* **BRANO FORNITO**:
....

Con i soldi che gli italiani “devono” pagare ogni anno – di nuovo proprio in questo mese – la Rai servizio pubblico si permette di mandare in onda falsificazioni così spudorate come quella realizzata ieri sera sulla morte di Giuseppe Pinelli, firmata dal regista Graziano Diana con fior di sceneggiatori e di consulenti storici (ben tre, complimenti). Tralascio il resto della fiction su Luigi Calabresi e torno su questa impudente versione offerta a milioni di italiani sul “suicidio” di Giuseppe Pinelli.

Com’è noto l’unico riscontro giudiziario è quello firmato allora dal giudice istruttore Gerardo D’Ambrosio che nel 1975 concluse con quel contestatissimo “malore attivo”. Com’è noto la verità giudiziaria non è andata purtroppo oltre quella formula bislacca con cui si è voluto chiudere il caso, ma che comunque non è il suicidio che i poliziotti del filmato invece gridano dalla finestra con quel “si è suicidato, si è suicidato”, quasi un coro liberatorio…

C’era fuori della porta della stanza in cui veniva interrogato Giuseppe Pinelli un altro anarchico, trattenuto anche lui illegalmente con un fermo che si sarebbe protratto fino al giorno dopo. E quel Valitutti ha sempre sostenuto di non aver visto uscire il commissario Calabresi dalla stanza, in cui erano – conclude D’Ambrosio – quattro poliziotti e un carabiniere. Delle menzogne di allora ci è stata risparmiata la frase messa in bocca a Pinelli “E’ morta l’anarchia”, mai confermata ufficialmente e comunque fatta circolare. Per fortuna non è stata raccolta neanche l’altra menzogna che allora venne fatta ugualmente circolare, quella di una scarpa di Pinelli che sarebbe rimasta in mano a un agente che perciò l’avrebbe trattenuto, solo che Pinelli sul selciato fu trovato con tutte e due le scarpe.

....

* **DATI REGISTRATI**:
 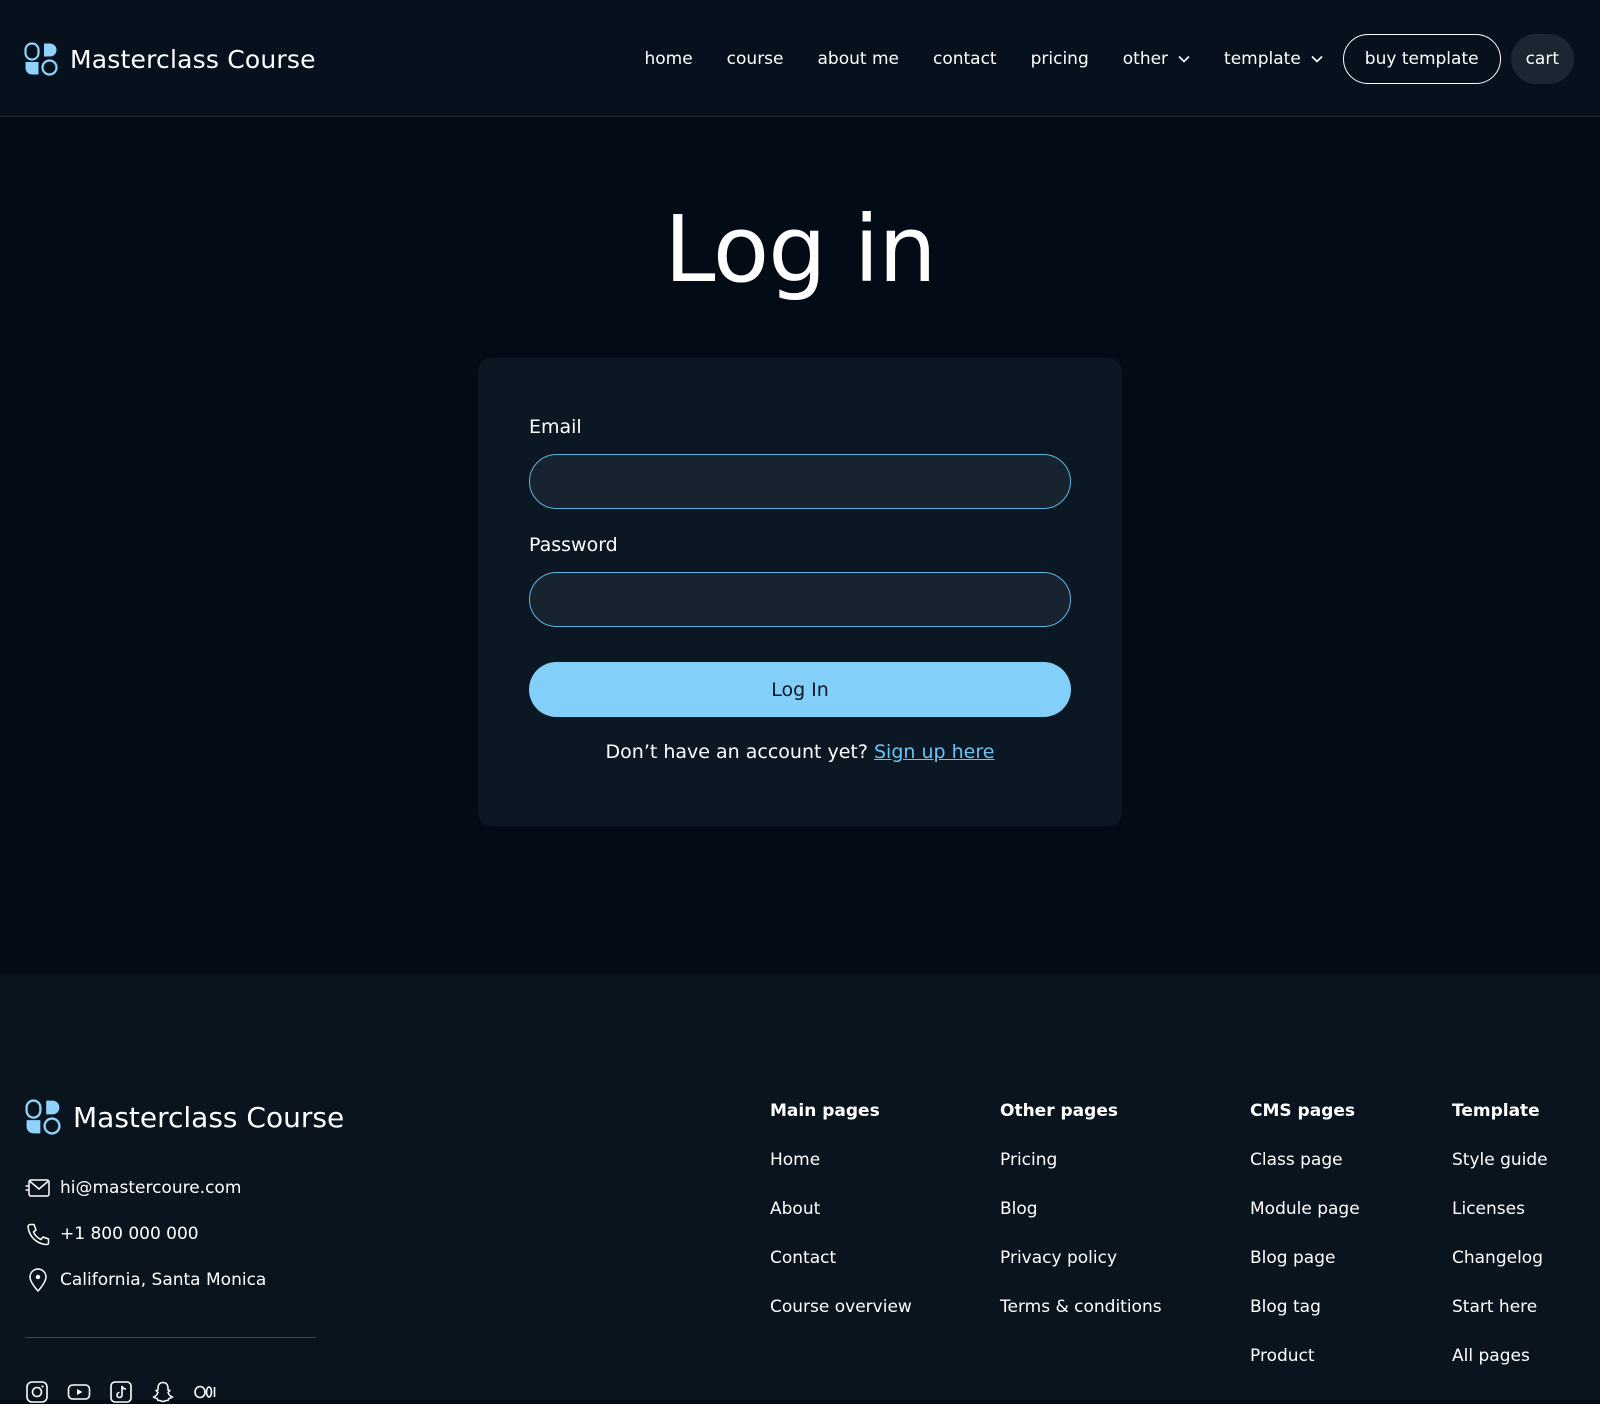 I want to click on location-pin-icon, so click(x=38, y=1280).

....

* **CONSEGNA**: Cita parola per parola tutta la parte del brano sulla morte di Giuseppe Pinelli che va da "Con i soldi" fino a "di Giuseppe Pinelli.".

* **RISPOSTA**:
Con i soldi che gli italiani “devono” pagare ogni anno – di nuovo proprio in questo mese – la Rai servizio pubblico si permette di mandare in onda falsificazioni così spudorate come quella realizzata ieri sera sulla morte di Giuseppe Pinelli, firmata dal regista Graziano Diana con fior di sceneggiatori e di consulenti storici (ben tre, complimenti). Tralascio il resto della fiction su Luigi Calabresi e torno su questa impudente versione offerta a milioni di italiani sul “suicidio” di Giuseppe Pinelli.